▶ **TASK DESCRIPTION**: What's needed is a full, exact retyping of the records.

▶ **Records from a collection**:
-- Opening Marker --

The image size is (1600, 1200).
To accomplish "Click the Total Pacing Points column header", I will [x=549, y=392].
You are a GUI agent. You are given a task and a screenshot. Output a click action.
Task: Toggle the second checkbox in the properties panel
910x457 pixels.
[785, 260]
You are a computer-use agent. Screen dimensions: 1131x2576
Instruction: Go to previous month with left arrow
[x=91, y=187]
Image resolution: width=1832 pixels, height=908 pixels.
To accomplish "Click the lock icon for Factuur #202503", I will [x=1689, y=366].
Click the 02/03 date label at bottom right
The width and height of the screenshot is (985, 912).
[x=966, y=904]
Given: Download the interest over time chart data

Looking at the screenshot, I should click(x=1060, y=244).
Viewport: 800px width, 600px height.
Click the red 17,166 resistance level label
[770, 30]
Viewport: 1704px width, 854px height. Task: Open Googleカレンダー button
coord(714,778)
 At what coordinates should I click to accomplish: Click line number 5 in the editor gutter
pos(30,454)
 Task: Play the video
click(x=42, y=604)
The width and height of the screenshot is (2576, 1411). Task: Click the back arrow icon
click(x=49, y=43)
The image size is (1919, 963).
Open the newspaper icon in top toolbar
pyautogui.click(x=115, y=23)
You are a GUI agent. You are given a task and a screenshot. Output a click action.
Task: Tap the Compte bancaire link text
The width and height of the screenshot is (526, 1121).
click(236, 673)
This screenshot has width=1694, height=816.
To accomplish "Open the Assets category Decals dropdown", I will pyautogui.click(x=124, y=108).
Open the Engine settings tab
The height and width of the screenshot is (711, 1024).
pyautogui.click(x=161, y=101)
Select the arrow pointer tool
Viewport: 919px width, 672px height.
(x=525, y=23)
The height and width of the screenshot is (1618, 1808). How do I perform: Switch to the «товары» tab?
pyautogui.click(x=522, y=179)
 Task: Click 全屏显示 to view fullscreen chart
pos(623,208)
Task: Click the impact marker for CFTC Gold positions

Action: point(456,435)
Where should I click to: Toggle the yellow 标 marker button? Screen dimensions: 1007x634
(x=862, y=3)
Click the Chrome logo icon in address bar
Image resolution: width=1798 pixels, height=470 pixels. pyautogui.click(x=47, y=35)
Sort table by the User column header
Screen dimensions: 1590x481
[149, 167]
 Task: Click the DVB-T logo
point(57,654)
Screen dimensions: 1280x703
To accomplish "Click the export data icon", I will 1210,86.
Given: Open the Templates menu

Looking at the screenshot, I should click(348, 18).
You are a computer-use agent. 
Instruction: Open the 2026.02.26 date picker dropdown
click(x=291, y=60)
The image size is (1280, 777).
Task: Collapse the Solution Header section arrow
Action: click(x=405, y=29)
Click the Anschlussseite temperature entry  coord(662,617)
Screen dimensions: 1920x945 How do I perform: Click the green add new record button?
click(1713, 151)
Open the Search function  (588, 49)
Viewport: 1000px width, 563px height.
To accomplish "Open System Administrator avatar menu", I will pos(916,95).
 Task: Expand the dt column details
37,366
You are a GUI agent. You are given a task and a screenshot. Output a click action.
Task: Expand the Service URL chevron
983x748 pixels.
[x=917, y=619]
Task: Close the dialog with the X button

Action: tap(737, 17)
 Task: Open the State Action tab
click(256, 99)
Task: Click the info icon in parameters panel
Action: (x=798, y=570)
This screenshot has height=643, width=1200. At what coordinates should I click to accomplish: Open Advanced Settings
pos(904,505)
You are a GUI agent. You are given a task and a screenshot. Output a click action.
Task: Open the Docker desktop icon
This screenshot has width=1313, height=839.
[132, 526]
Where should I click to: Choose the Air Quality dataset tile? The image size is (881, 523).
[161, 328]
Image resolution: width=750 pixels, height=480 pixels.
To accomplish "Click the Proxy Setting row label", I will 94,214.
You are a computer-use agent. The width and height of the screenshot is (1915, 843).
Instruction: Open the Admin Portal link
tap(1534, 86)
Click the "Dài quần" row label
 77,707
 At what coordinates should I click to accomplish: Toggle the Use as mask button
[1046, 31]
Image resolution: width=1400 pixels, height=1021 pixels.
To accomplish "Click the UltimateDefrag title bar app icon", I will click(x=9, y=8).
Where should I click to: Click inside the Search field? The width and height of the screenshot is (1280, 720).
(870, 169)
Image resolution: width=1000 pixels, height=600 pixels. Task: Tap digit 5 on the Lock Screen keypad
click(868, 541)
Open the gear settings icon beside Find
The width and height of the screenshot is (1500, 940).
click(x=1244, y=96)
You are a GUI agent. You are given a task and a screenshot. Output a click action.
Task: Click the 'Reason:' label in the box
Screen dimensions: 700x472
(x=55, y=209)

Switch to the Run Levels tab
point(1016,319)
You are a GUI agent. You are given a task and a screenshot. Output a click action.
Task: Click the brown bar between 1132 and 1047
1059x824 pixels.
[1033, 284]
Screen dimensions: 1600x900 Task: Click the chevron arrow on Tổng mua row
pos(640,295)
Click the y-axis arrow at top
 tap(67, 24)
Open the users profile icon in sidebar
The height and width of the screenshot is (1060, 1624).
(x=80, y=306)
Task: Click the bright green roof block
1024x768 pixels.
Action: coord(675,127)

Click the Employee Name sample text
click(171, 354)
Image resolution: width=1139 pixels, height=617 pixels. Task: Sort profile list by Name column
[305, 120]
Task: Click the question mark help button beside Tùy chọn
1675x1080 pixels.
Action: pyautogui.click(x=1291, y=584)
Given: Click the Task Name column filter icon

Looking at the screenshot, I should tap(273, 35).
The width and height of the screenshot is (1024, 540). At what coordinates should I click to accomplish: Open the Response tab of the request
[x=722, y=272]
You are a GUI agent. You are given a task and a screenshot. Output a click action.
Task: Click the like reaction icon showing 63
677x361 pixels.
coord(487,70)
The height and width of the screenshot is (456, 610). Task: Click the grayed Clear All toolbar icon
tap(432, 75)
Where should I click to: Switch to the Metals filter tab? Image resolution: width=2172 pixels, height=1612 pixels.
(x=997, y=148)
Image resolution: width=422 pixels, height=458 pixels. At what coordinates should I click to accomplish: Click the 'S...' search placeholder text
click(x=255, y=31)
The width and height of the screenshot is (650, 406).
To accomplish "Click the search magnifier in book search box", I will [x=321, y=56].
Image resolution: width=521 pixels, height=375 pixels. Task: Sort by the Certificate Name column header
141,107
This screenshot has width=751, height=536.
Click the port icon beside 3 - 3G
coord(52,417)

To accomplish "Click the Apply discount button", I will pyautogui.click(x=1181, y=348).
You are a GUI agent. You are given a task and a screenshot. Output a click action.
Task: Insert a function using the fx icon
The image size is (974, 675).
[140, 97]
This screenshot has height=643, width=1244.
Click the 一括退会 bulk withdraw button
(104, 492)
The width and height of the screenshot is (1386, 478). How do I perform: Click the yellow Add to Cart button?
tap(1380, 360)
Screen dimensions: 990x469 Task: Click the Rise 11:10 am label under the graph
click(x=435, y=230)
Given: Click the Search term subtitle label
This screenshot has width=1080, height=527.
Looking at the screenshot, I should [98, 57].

-- Closing Marker --

▶ **SOLUTION TO THE EXERCISE**:
The image size is (1600, 1200).
To accomplish "Click the Total Pacing Points column header", I will [x=549, y=392].
You are a GUI agent. You are given a task and a screenshot. Output a click action.
Task: Toggle the second checkbox in the properties panel
910x457 pixels.
[785, 260]
You are a computer-use agent. Screen dimensions: 1131x2576
Instruction: Go to previous month with left arrow
[x=91, y=187]
Image resolution: width=1832 pixels, height=908 pixels.
To accomplish "Click the lock icon for Factuur #202503", I will [x=1689, y=366].
Click the 02/03 date label at bottom right
The width and height of the screenshot is (985, 912).
[x=966, y=904]
Given: Download the interest over time chart data

Looking at the screenshot, I should click(x=1060, y=244).
Viewport: 800px width, 600px height.
Click the red 17,166 resistance level label
[770, 30]
Viewport: 1704px width, 854px height. Task: Open Googleカレンダー button
coord(714,778)
 At what coordinates should I click to accomplish: Click line number 5 in the editor gutter
pos(30,454)
 Task: Play the video
click(x=42, y=604)
The width and height of the screenshot is (2576, 1411). Task: Click the back arrow icon
click(x=49, y=43)
The image size is (1919, 963).
Open the newspaper icon in top toolbar
pyautogui.click(x=115, y=23)
You are a GUI agent. You are given a task and a screenshot. Output a click action.
Task: Tap the Compte bancaire link text
The width and height of the screenshot is (526, 1121).
click(236, 673)
This screenshot has width=1694, height=816.
To accomplish "Open the Assets category Decals dropdown", I will pyautogui.click(x=124, y=108).
Open the Engine settings tab
The height and width of the screenshot is (711, 1024).
pyautogui.click(x=161, y=101)
Select the arrow pointer tool
Viewport: 919px width, 672px height.
(x=525, y=23)
The height and width of the screenshot is (1618, 1808). How do I perform: Switch to the «товары» tab?
pyautogui.click(x=522, y=179)
 Task: Click 全屏显示 to view fullscreen chart
pos(623,208)
Task: Click the impact marker for CFTC Gold positions

Action: point(456,435)
Where should I click to: Toggle the yellow 标 marker button? Screen dimensions: 1007x634
(x=862, y=3)
Click the Chrome logo icon in address bar
Image resolution: width=1798 pixels, height=470 pixels. pyautogui.click(x=47, y=35)
Sort table by the User column header
Screen dimensions: 1590x481
[149, 167]
 Task: Click the DVB-T logo
point(57,654)
Screen dimensions: 1280x703
To accomplish "Click the export data icon", I will 1210,86.
Given: Open the Templates menu

Looking at the screenshot, I should click(348, 18).
You are a computer-use agent. 
Instruction: Open the 2026.02.26 date picker dropdown
click(x=291, y=60)
The image size is (1280, 777).
Task: Collapse the Solution Header section arrow
Action: click(x=405, y=29)
Click the Anschlussseite temperature entry  coord(662,617)
Screen dimensions: 1920x945 How do I perform: Click the green add new record button?
click(1713, 151)
Open the Search function  (588, 49)
Viewport: 1000px width, 563px height.
To accomplish "Open System Administrator avatar menu", I will pos(916,95).
 Task: Expand the dt column details
37,366
You are a GUI agent. You are given a task and a screenshot. Output a click action.
Task: Expand the Service URL chevron
983x748 pixels.
[x=917, y=619]
Task: Close the dialog with the X button

Action: tap(737, 17)
 Task: Open the State Action tab
click(256, 99)
Task: Click the info icon in parameters panel
Action: (x=798, y=570)
This screenshot has height=643, width=1200. At what coordinates should I click to accomplish: Open Advanced Settings
pos(904,505)
You are a GUI agent. You are given a task and a screenshot. Output a click action.
Task: Open the Docker desktop icon
This screenshot has width=1313, height=839.
[132, 526]
Where should I click to: Choose the Air Quality dataset tile? The image size is (881, 523).
[161, 328]
Image resolution: width=750 pixels, height=480 pixels.
To accomplish "Click the Proxy Setting row label", I will 94,214.
You are a computer-use agent. The width and height of the screenshot is (1915, 843).
Instruction: Open the Admin Portal link
tap(1534, 86)
Click the "Dài quần" row label
 77,707
 At what coordinates should I click to accomplish: Toggle the Use as mask button
[1046, 31]
Image resolution: width=1400 pixels, height=1021 pixels.
To accomplish "Click the UltimateDefrag title bar app icon", I will click(x=9, y=8).
Where should I click to: Click inside the Search field? The width and height of the screenshot is (1280, 720).
(870, 169)
Image resolution: width=1000 pixels, height=600 pixels. Task: Tap digit 5 on the Lock Screen keypad
click(868, 541)
Open the gear settings icon beside Find
The width and height of the screenshot is (1500, 940).
click(x=1244, y=96)
You are a GUI agent. You are given a task and a screenshot. Output a click action.
Task: Click the 'Reason:' label in the box
Screen dimensions: 700x472
(x=55, y=209)

Switch to the Run Levels tab
point(1016,319)
You are a GUI agent. You are given a task and a screenshot. Output a click action.
Task: Click the brown bar between 1132 and 1047
1059x824 pixels.
[1033, 284]
Screen dimensions: 1600x900 Task: Click the chevron arrow on Tổng mua row
pos(640,295)
Click the y-axis arrow at top
 tap(67, 24)
Open the users profile icon in sidebar
The height and width of the screenshot is (1060, 1624).
(x=80, y=306)
Task: Click the bright green roof block
1024x768 pixels.
Action: coord(675,127)

Click the Employee Name sample text
click(171, 354)
Image resolution: width=1139 pixels, height=617 pixels. Task: Sort profile list by Name column
[305, 120]
Task: Click the question mark help button beside Tùy chọn
1675x1080 pixels.
Action: pyautogui.click(x=1291, y=584)
Given: Click the Task Name column filter icon

Looking at the screenshot, I should tap(273, 35).
The width and height of the screenshot is (1024, 540). At what coordinates should I click to accomplish: Open the Response tab of the request
[x=722, y=272]
You are a GUI agent. You are given a task and a screenshot. Output a click action.
Task: Click the like reaction icon showing 63
677x361 pixels.
coord(487,70)
The height and width of the screenshot is (456, 610). Task: Click the grayed Clear All toolbar icon
tap(432, 75)
Where should I click to: Switch to the Metals filter tab? Image resolution: width=2172 pixels, height=1612 pixels.
(x=997, y=148)
Image resolution: width=422 pixels, height=458 pixels. At what coordinates should I click to accomplish: Click the 'S...' search placeholder text
click(x=255, y=31)
The width and height of the screenshot is (650, 406).
To accomplish "Click the search magnifier in book search box", I will [x=321, y=56].
Image resolution: width=521 pixels, height=375 pixels. Task: Sort by the Certificate Name column header
141,107
This screenshot has width=751, height=536.
Click the port icon beside 3 - 3G
coord(52,417)

To accomplish "Click the Apply discount button", I will pyautogui.click(x=1181, y=348).
You are a GUI agent. You are given a task and a screenshot. Output a click action.
Task: Insert a function using the fx icon
The image size is (974, 675).
[140, 97]
This screenshot has height=643, width=1244.
Click the 一括退会 bulk withdraw button
(104, 492)
The width and height of the screenshot is (1386, 478). How do I perform: Click the yellow Add to Cart button?
tap(1380, 360)
Screen dimensions: 990x469 Task: Click the Rise 11:10 am label under the graph
click(x=435, y=230)
Given: Click the Search term subtitle label
This screenshot has width=1080, height=527.
Looking at the screenshot, I should [98, 57].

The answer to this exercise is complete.